Our questions and perspectives are quite different from the ancient Hebrews, which might lead us to believe that Genesis 1 is simply about the creation and beginning of all things. However, quite a few pointers indicate that this is not the predominant story.
We need to understand the account as an ancient counter-cultural story of the beginnings of God’s particular people. The ancient narratives of Mesopotamia and Babylonia functioned this way, tracing back to the beginning of the gods’ own people. This was done through the use of creation imagery.
What better way to understand a people’s story than to examine their creation story?
Not only that, but within this Genesis 1 narrative, one of multiple refrains and poetic parallelism, we find that the one true God—of Abraham, Isaac, and Jacob—is constructing a temple. We have the beginnings of God’s people placed within God’s constructed temple (the creation), followed by a kind of “holy of holies” set up in the middle (the garden), and the one true God then takes up residence in his temple following its completion. His residence is taken up through “rest” in this good temple.
John Walton and others have done well to note how the biblical account is counter-cultural and temple-centered.2
But here’s where the biblical account shows its most counter-cultural edge. Like the other ancient gods, the God of the Hebrews also sets up images of himself in his temple. Yet, while all the other gods had images erected of stone or wood, we are told that the one true God constructed a unique set of images. Yahweh’s images are living, breathing, flesh and bone humans. Even more, this God sets his eikons (Greek for “image”), man and woman, right within the holy of holies to tend and care for it.
It’s quite stunning how beautiful, and counter-cultural, the Genesis narrative actually is.
But here’s what we need to remember even more on the point at hand: both are stamped as images of the one true God—the living male and the living female.
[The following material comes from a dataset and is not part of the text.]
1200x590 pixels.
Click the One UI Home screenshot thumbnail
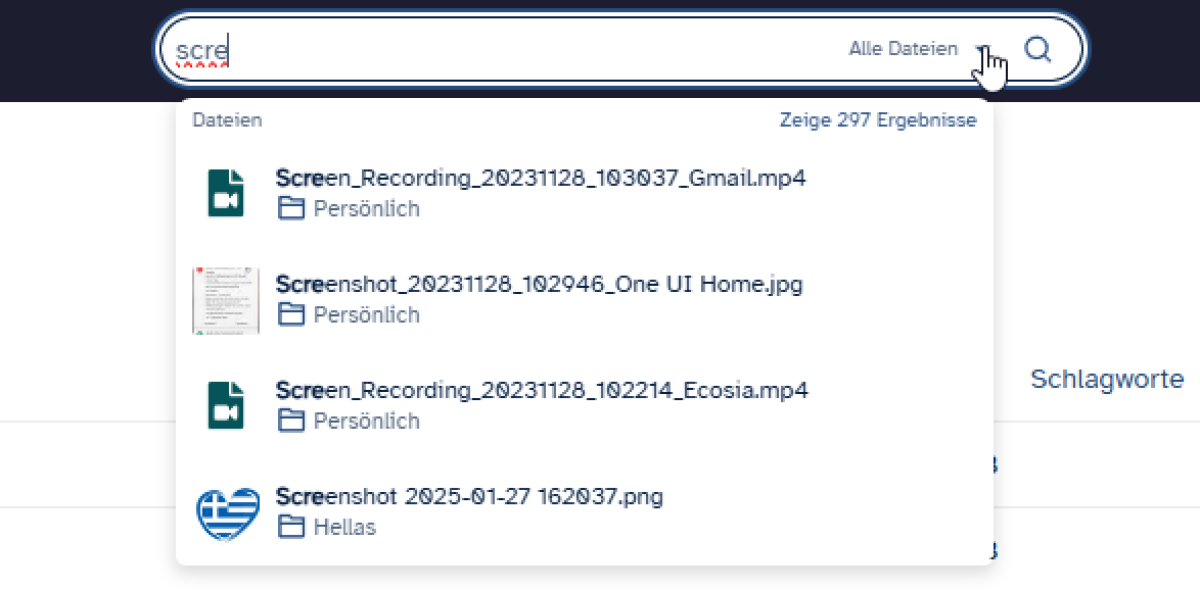226,300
There is something within the woman that images and exhibits the nature of God.
It cuts both ways.
“…in the image of God he created them” (Gen 1:27).
The ‘adam of Genesis 1 refers to humanity, embracing both male and female.
Also, notice how the directive in verse 28 is given to both.
God blessed them and said to them, “Be fruitful and increase in number; fill the earth and subdue it. Rule over the fish in the sea and the birds in the sky and over every living creature that moves on the ground.
This first “Great Commission” is addressed to both genders. The expectation was not only that fruitfulness and increase would take place through both male and female, but that both were to “rule” together as well.
Both were true eikons of the one true God.
Both were set together in the holy of holies, the garden of Eden.
Both were given the same commission.
Both were equally needed in living out the mandate.
To properly move from creation to Timothy, rather than from Timothy to creation, we must realize that Genesis 1 presents us with a picture of male and female mutuality.
But what of Genesis 2? There, we read of Adam being formed first, then Eve, which parallels the words of 1 Timothy 2. And it’s those words that preface Timothy’s instruction that women should submit to men, not teach, not exercise authority, but rather be quiet.
Notes
1. Strauch, Alexander. Biblical Eldership: An Urgent Call to Restore Biblical Church Leadership (Colorado Springs, CO: Lewis and Roth, 1995), 60.
2. Walton, John. The Lost World of Genesis One: Ancient Cosmology and the Origins Debate. (Downer’s Grove, IL: IVP, 2009).